Gut, die Zahl der Kliniken die sich auf Alkoholismus-Reha spezialisiert hat ist explodiert. Die bereits damals geschätzten 30 Milliarden DM volkswirtschaftliche Kosten sind heute in EURO angegeben, also gleichgeblieben und die Zahl der Abhängigen (1,9 Mio) ist auch in etwa gleich geblieben. Ein paar Statistiken hin- oder hergeschönt, im Grunde alles statisch geblieben.

Das Abstinenzparadigma ist unverändert im Umlauf auch wenn Karl Mann seit 2000 sagt: Abstinenz ist nicht mehr das Ziel. Alkoholikern begegnet man innerhalb der Gesellschaft mit der unverändert gleichgebliebenen Verachtung und man fragt sich schon, was hat eigentlich die Suchtforschung in 35 Jahren gemacht?

Heute das erste Glas stehen lassen? Auch da hat sich nichts geändert, bzw. hätte sich nichts geändert wenn nicht Baclofen aufgetaucht wäre. 30 Jahre Stillstand und ergebnislose Forschung bis ein einzelner Mann, Arzt, Alkoholiker, diesen Zustand nicht als Gott gegeben hinnehmen wollte.

Olivier Ameisen hätte es für sich behalten können und gut. Dass er es an die große Glocke gehängt hat, ein Buch geschrieben hat, ist sein eigentliches Verdienst – man sollte ihm dafür dankbar sein.

Stattdessen ist es für grenzdebile Zeitgenossen ein Grund zu lästern obwohl sie davon profitieren. Mit einem Minimum Resthirn wäre zu erkennen: ohne Ameisen kein Baclofen für Alkoholiker – Addolorato würde heute noch Ratten damit füttern oder Menschen mit höchstens 30mg.

LG Federico

Re: Wissensstand 1977 und heute?

Dienstag 21. Februar 2012, 19:51

Da hast du recht.
Super geschrieben.
Sprichst mir aus der Seele.

Gruss K.Neumann

Re: Wissensstand 1977 und heute?

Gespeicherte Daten
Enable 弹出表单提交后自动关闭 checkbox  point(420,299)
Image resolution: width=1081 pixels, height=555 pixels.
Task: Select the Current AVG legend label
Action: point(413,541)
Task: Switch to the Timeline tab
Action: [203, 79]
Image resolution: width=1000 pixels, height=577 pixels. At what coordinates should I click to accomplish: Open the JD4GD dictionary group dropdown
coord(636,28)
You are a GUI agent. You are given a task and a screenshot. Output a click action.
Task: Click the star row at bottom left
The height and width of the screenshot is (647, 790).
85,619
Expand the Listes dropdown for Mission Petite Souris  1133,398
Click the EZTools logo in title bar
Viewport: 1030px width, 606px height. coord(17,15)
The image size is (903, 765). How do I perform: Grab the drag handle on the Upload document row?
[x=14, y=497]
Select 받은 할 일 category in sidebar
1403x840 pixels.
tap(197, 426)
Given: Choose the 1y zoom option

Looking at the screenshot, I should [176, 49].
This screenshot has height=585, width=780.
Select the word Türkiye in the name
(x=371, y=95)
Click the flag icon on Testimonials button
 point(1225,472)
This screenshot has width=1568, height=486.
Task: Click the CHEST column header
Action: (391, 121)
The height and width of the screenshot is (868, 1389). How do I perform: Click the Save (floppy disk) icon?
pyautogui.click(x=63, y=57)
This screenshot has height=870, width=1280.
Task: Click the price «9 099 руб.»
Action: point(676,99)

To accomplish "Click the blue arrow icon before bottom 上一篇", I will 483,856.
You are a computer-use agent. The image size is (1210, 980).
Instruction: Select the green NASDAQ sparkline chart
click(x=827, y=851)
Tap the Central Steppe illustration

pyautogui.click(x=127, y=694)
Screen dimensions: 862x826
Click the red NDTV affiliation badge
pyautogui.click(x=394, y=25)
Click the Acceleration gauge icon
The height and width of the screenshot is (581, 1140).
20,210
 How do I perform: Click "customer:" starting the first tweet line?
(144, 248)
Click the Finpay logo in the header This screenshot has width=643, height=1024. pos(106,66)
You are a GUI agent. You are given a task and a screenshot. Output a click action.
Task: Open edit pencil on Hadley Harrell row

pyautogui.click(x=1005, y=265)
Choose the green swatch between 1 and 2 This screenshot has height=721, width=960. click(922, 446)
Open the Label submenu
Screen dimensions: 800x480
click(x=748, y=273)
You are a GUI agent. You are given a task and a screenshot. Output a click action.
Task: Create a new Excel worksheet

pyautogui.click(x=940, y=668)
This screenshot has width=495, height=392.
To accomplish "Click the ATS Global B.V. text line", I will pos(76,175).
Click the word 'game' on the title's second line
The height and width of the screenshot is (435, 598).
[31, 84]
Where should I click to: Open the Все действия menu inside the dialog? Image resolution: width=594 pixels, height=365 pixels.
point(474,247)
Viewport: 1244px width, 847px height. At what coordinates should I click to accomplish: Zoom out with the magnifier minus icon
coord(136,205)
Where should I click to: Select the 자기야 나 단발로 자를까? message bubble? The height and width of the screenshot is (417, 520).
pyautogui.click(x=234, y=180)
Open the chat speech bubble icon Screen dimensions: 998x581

AUFGABENSTELLUNG. Geben Sie den Abschnitt des Forumsbeitrags beginnend bei „Das Abstinenzparadigma ist“ und endend bei „dafür dankbar sein.“ erneut wieder, wobei Sie „Suchtforschung“ in „Alkoholforschung“ umbenennen.

LÖSUNG.
Das Abstinenzparadigma ist unverändert im Umlauf auch wenn Karl Mann seit 2000 sagt: Abstinenz ist nicht mehr das Ziel. Alkoholikern begegnet man innerhalb der Gesellschaft mit der unverändert gleichgebliebenen Verachtung und man fragt sich schon, was hat eigentlich die Alkoholforschung in 35 Jahren gemacht?

Heute das erste Glas stehen lassen? Auch da hat sich nichts geändert, bzw. hätte sich nichts geändert wenn nicht Baclofen aufgetaucht wäre. 30 Jahre Stillstand und ergebnislose Forschung bis ein einzelner Mann, Arzt, Alkoholiker, diesen Zustand nicht als Gott gegeben hinnehmen wollte.

Olivier Ameisen hätte es für sich behalten können und gut. Dass er es an die große Glocke gehängt hat, ein Buch geschrieben hat, ist sein eigentliches Verdienst – man sollte ihm dafür dankbar sein.